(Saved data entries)
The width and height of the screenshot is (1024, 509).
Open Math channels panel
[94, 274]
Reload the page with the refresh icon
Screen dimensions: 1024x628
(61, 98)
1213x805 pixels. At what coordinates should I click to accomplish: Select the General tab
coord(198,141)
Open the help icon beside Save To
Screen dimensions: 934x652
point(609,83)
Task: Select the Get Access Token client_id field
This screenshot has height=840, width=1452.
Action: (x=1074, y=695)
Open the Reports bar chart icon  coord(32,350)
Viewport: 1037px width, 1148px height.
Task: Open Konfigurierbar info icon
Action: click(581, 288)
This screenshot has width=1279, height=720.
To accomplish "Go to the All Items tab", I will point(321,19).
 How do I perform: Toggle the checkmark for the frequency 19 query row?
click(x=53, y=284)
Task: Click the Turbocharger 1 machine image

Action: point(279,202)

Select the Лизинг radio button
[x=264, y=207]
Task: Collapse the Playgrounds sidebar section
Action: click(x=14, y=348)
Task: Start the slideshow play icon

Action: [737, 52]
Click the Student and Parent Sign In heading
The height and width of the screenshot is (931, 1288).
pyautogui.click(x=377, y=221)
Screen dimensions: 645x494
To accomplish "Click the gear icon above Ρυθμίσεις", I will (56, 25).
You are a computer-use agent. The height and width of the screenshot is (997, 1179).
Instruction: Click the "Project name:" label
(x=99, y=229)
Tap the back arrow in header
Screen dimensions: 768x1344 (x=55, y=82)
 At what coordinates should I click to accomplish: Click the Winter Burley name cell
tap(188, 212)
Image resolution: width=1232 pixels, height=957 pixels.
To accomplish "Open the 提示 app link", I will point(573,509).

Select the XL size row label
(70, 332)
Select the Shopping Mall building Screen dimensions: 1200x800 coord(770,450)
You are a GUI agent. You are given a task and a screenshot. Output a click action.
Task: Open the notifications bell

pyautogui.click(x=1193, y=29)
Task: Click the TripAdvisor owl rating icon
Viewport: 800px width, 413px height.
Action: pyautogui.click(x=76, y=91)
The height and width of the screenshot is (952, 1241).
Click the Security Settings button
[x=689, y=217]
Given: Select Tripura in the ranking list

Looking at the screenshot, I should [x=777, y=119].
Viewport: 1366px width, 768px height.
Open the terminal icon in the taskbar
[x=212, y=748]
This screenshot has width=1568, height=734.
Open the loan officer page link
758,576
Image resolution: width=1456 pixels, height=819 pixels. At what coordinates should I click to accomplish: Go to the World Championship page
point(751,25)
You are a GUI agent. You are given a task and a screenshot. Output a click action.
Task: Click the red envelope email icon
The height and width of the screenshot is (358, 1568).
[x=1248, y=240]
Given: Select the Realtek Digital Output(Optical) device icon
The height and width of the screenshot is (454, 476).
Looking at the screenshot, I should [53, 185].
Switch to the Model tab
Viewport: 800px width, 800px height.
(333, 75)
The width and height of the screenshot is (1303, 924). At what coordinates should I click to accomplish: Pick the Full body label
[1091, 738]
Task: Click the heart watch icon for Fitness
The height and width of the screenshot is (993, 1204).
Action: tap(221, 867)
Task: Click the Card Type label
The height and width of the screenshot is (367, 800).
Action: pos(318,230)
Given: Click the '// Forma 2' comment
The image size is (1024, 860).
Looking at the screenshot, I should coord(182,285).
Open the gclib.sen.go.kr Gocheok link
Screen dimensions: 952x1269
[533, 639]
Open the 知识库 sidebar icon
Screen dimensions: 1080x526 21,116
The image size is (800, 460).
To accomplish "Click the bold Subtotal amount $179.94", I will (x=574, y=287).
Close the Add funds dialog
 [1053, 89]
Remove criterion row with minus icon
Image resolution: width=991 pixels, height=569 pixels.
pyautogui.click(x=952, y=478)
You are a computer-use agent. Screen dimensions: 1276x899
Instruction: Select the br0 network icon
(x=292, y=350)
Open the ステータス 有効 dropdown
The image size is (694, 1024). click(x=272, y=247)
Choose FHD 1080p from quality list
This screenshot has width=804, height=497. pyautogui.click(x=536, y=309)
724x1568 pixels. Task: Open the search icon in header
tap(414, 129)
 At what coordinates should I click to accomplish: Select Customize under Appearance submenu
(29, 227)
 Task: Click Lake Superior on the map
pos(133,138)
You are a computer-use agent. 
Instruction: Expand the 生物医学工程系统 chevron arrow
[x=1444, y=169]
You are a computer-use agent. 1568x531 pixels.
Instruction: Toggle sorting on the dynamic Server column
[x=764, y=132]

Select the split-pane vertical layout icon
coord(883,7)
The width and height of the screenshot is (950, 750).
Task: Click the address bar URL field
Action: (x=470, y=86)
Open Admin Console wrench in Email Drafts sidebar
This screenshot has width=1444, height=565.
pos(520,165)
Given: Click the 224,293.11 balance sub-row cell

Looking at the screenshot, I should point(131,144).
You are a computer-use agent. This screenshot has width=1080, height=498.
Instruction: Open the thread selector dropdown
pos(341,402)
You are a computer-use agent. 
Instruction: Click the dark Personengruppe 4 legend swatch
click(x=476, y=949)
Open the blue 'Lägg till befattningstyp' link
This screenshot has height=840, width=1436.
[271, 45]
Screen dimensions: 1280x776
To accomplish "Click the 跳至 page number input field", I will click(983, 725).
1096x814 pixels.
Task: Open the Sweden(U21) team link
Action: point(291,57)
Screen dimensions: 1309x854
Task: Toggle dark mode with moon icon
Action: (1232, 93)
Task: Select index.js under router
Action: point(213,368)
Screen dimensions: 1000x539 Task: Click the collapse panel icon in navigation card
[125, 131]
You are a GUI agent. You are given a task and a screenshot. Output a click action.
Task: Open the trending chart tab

**What is required**: Every one of the entries must be printed exactly.

**Task response**:
The width and height of the screenshot is (1024, 509).
Open Math channels panel
[94, 274]
Reload the page with the refresh icon
Screen dimensions: 1024x628
(61, 98)
1213x805 pixels. At what coordinates should I click to accomplish: Select the General tab
coord(198,141)
Open the help icon beside Save To
Screen dimensions: 934x652
point(609,83)
Task: Select the Get Access Token client_id field
This screenshot has height=840, width=1452.
Action: (x=1074, y=695)
Open the Reports bar chart icon  coord(32,350)
Viewport: 1037px width, 1148px height.
Task: Open Konfigurierbar info icon
Action: click(581, 288)
This screenshot has width=1279, height=720.
To accomplish "Go to the All Items tab", I will point(321,19).
 How do I perform: Toggle the checkmark for the frequency 19 query row?
click(x=53, y=284)
Task: Click the Turbocharger 1 machine image

Action: point(279,202)

Select the Лизинг radio button
[x=264, y=207]
Task: Collapse the Playgrounds sidebar section
Action: click(x=14, y=348)
Task: Start the slideshow play icon

Action: [737, 52]
Click the Student and Parent Sign In heading
The height and width of the screenshot is (931, 1288).
pyautogui.click(x=377, y=221)
Screen dimensions: 645x494
To accomplish "Click the gear icon above Ρυθμίσεις", I will (56, 25).
You are a computer-use agent. The height and width of the screenshot is (997, 1179).
Instruction: Click the "Project name:" label
(x=99, y=229)
Tap the back arrow in header
Screen dimensions: 768x1344 (x=55, y=82)
 At what coordinates should I click to accomplish: Click the Winter Burley name cell
tap(188, 212)
Image resolution: width=1232 pixels, height=957 pixels.
To accomplish "Open the 提示 app link", I will point(573,509).

Select the XL size row label
(70, 332)
Select the Shopping Mall building Screen dimensions: 1200x800 coord(770,450)
You are a GUI agent. You are given a task and a screenshot. Output a click action.
Task: Open the notifications bell

pyautogui.click(x=1193, y=29)
Task: Click the TripAdvisor owl rating icon
Viewport: 800px width, 413px height.
Action: pyautogui.click(x=76, y=91)
The height and width of the screenshot is (952, 1241).
Click the Security Settings button
[x=689, y=217]
Given: Select Tripura in the ranking list

Looking at the screenshot, I should [x=777, y=119].
Viewport: 1366px width, 768px height.
Open the terminal icon in the taskbar
[x=212, y=748]
This screenshot has width=1568, height=734.
Open the loan officer page link
758,576
Image resolution: width=1456 pixels, height=819 pixels. At what coordinates should I click to accomplish: Go to the World Championship page
point(751,25)
You are a GUI agent. You are given a task and a screenshot. Output a click action.
Task: Click the red envelope email icon
The height and width of the screenshot is (358, 1568).
[x=1248, y=240]
Given: Select the Realtek Digital Output(Optical) device icon
The height and width of the screenshot is (454, 476).
Looking at the screenshot, I should [53, 185].
Switch to the Model tab
Viewport: 800px width, 800px height.
(333, 75)
The width and height of the screenshot is (1303, 924). At what coordinates should I click to accomplish: Pick the Full body label
[1091, 738]
Task: Click the heart watch icon for Fitness
The height and width of the screenshot is (993, 1204).
Action: tap(221, 867)
Task: Click the Card Type label
The height and width of the screenshot is (367, 800).
Action: pos(318,230)
Given: Click the '// Forma 2' comment
The image size is (1024, 860).
Looking at the screenshot, I should coord(182,285).
Open the gclib.sen.go.kr Gocheok link
Screen dimensions: 952x1269
[533, 639]
Open the 知识库 sidebar icon
Screen dimensions: 1080x526 21,116
The image size is (800, 460).
To accomplish "Click the bold Subtotal amount $179.94", I will (x=574, y=287).
Close the Add funds dialog
 [1053, 89]
Remove criterion row with minus icon
Image resolution: width=991 pixels, height=569 pixels.
pyautogui.click(x=952, y=478)
You are a computer-use agent. Screen dimensions: 1276x899
Instruction: Select the br0 network icon
(x=292, y=350)
Open the ステータス 有効 dropdown
The image size is (694, 1024). click(x=272, y=247)
Choose FHD 1080p from quality list
This screenshot has width=804, height=497. pyautogui.click(x=536, y=309)
724x1568 pixels. Task: Open the search icon in header
tap(414, 129)
 At what coordinates should I click to accomplish: Select Customize under Appearance submenu
(29, 227)
 Task: Click Lake Superior on the map
pos(133,138)
You are a computer-use agent. 
Instruction: Expand the 生物医学工程系统 chevron arrow
[x=1444, y=169]
You are a computer-use agent. 1568x531 pixels.
Instruction: Toggle sorting on the dynamic Server column
[x=764, y=132]

Select the split-pane vertical layout icon
coord(883,7)
The width and height of the screenshot is (950, 750).
Task: Click the address bar URL field
Action: (x=470, y=86)
Open Admin Console wrench in Email Drafts sidebar
This screenshot has width=1444, height=565.
pos(520,165)
Given: Click the 224,293.11 balance sub-row cell

Looking at the screenshot, I should point(131,144).
You are a computer-use agent. This screenshot has width=1080, height=498.
Instruction: Open the thread selector dropdown
pos(341,402)
You are a computer-use agent. 
Instruction: Click the dark Personengruppe 4 legend swatch
click(x=476, y=949)
Open the blue 'Lägg till befattningstyp' link
This screenshot has height=840, width=1436.
[271, 45]
Screen dimensions: 1280x776
To accomplish "Click the 跳至 page number input field", I will click(983, 725).
1096x814 pixels.
Task: Open the Sweden(U21) team link
Action: point(291,57)
Screen dimensions: 1309x854
Task: Toggle dark mode with moon icon
Action: (1232, 93)
Task: Select index.js under router
Action: point(213,368)
Screen dimensions: 1000x539 Task: Click the collapse panel icon in navigation card
[125, 131]
You are a GUI agent. You are given a task and a screenshot. Output a click action.
Task: Open the trending chart tab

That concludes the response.